Here the first argument is the same as in qnorm(), and the second argument is the degrees of freedom. We see the the values we get are very similar to qnorm(), because in this case we have a lot of data. If we only had 5 degrees of freedom, you see that the interval would be wider and thus so would the confidence intervals:

qt(c(0.025, 0.975), df = 5)
[1] -2.570582  2.570582

Finally we can put this all together to precisely calculate the confidence intervals:

estimate = summary(mod)$coefficients[3, 1]
s_e = summary(mod)$coefficients[3, 2]
critical_value = qt(0.975, df = 97)
upper_CI = estimate + critical_value * s_e
lower_CI = estimate - critical_value * s_e

upper_CI
[1] 2.467964
lower_CI
[1] 1.822744

There is also a built-in function to calculate confidence intervals in R:

confint(mod)
                      2.5 %    97.5 %
(Intercept)       1.5653130 2.2300205
speed             0.0958728 0.1060208
vehicle_typetruck 1.8227441 2.4679636

and we see the we got the same answer here as when we calculated the CI manually. We can see that the quick and dirty 2 SE method we used earlier to calculate 95% CI is pretty close: [1.580352 - 2.315591].

3.8 Simulating data

Simulations are a very powerful tool both for getting intuition for statistical modelling, and exploring whether our statistical methods are working. In the code below I generate a simple data set with one continous independent variable:

# sample size
N = 50
b_0 = 1
b_1 = 2
sigma = 1
x = runif(N,0,1)
y = b_0 + b_1 * x + rnorm(N,0,sigma) 
plot(x,y)

In the code above I needed to define the sample size, and model coefficients, and the standard deviation of the errors (sigma). Then I generated a range of x values from a uniform distribution between 0 and 1 (however you could change the range or even the distribution). Then to generate values of y, I account for the non-random component of y b_0 + b_1 * x and add to this the random component drawn from a normal distribution with mean 0 and standard deviation equal to sigma. The important thing here is that the size of the vector of random component needs to match the fixed part, which I accomplished by using drawing N values of x and N values from the normal distribution.

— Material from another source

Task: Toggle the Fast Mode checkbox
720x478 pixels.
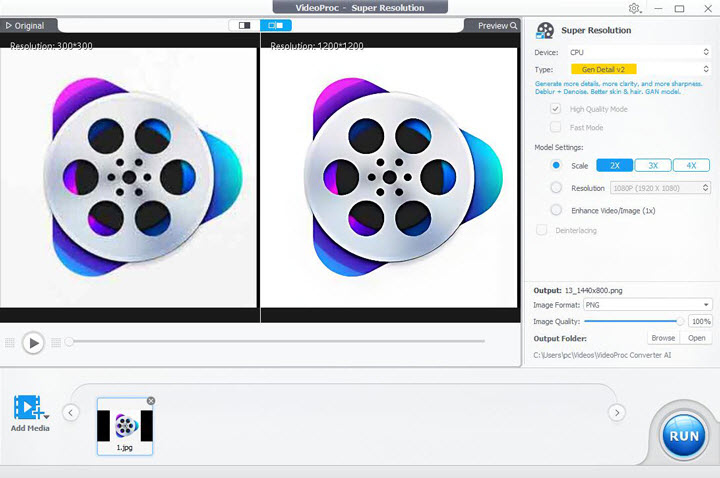Action: pos(556,127)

You can use this basic structure to generate many types of linear models. The advantage of simulations compared to the real world is that we know the true model that generated the data, and therefor we can check if our statistical inferences are correct. For example, the definition of confidence intervals is that we expect them to contain the true parameter about 95 percent of the time. With simulations, we can actually see if this is correct or not by repeating the simulations above many times, and checking how often the estimate 95% CI contain the true parameter (e.g. \(b_1\) in the example above.)

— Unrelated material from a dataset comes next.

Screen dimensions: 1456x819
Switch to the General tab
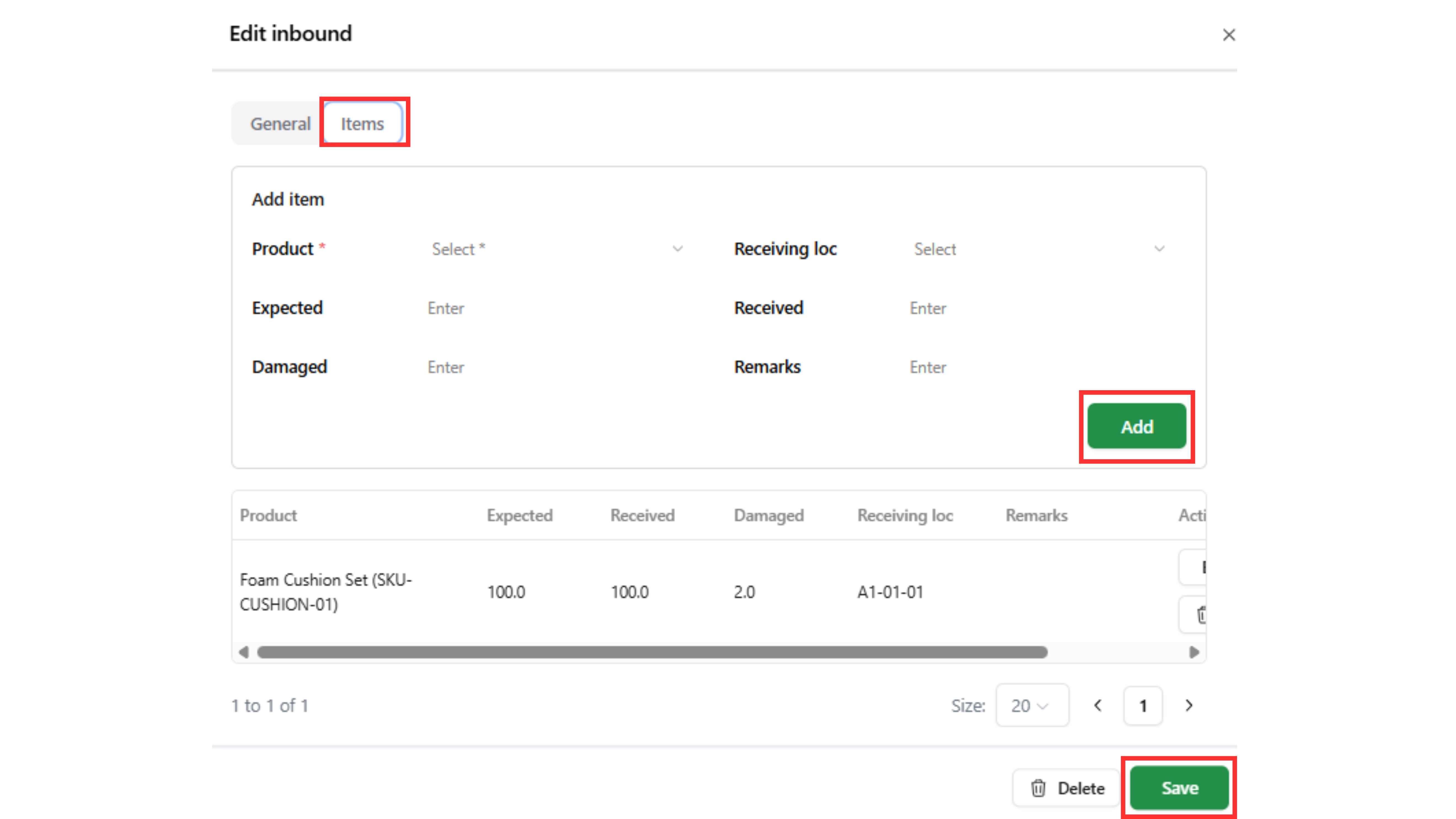pyautogui.click(x=280, y=124)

Importantly, we can also use simulations to create cases where we know assumptions of our model are violated. For example, we can generate datasets where the errors are not normally distributed, or where variance increase systematically with either the dependent or independent variable and then check whether our statistical inferences are robust to these violations.

3.9 What you need to know

1. What a sampling distribution is and how it relates to standard errors: If we repeat a study many times, we would get a distribution of parameter estimates. The standard deviations of these distributions is the standard error of a parameter estimate. Although we generally don’t repeat our studies many times, we can estimate standard errors for parameters from our sample. In general, standard errors increase in proportion to standard deviation of the errors/residuals, and decrease in proportion to the square root of sample size.

2. Be able to interpret standard errors and understand what they imply about the likely ranges of parameter values.

3. You should be able to understand the relationship between dnorm(), pnorm(), and qnorm(), and how to use them.

4. You should have an intuitive understanding of confidence intervals, how it relates to the area under the normal pdf, and be able to use the quick and dirty 2 SE value to calculate them.